The increase in personal tax rates for self-employed individuals to the point where it is now as much as 55pc. This makes structuring a person's affairs through a company structure, whereby trading income is taxed at 12.5pc, more attractive than ever. However, the decision is not as simple as that.
If you decide to go with a non-corporate structure, you remain a sole trader or a partnership if two or more people are involved in the business. Trading profits will be taxable at a person's marginal tax rate -- as high as 55pc.
Trading losses incurred by a sole trader, a partnership or a co-ownership can generally be set off against other income, such as a salary, rent, or farm profits. For example, if you incur a loss from an off-farm enterprise, you can potentially shelter some or all of your rental income from land. This is subject to the proviso that you are actively engaged in the management of the off-farm enterprise and not merely a passive investor in the business.
As a sole trader, you will be required to register for income tax as a self-assessed person with Revenue. Registration as an employer will also be required if you employ anybody. VAT registration will be required where the turnover from non-core farming activities, such as agricultural contracting, is likely to exceed the thresholds.
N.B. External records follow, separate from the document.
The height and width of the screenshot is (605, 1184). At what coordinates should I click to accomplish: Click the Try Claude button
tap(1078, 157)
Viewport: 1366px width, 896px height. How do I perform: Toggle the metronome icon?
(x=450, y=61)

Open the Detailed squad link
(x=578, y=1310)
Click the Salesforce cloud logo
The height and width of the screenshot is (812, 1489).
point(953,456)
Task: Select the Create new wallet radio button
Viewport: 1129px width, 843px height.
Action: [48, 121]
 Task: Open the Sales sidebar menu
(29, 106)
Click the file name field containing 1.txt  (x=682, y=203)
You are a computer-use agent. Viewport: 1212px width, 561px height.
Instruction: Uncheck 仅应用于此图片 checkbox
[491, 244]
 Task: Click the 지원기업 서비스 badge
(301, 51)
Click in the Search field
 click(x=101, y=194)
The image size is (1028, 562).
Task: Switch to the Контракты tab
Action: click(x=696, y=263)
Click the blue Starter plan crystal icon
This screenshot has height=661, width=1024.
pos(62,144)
The thresholds are €37,500 per annum in the case of the provision of services and €75,000 in the case of goods. If you find yourself in a position where you are required to register for VAT in respect of an off-farm enterprise, you will also be required to account for VAT on your core farming activities. Therefore, you will no longer be regarded as a flat-rate farmer. Registration under each tax head can be achieved by filing a Form TR1 with Revenue.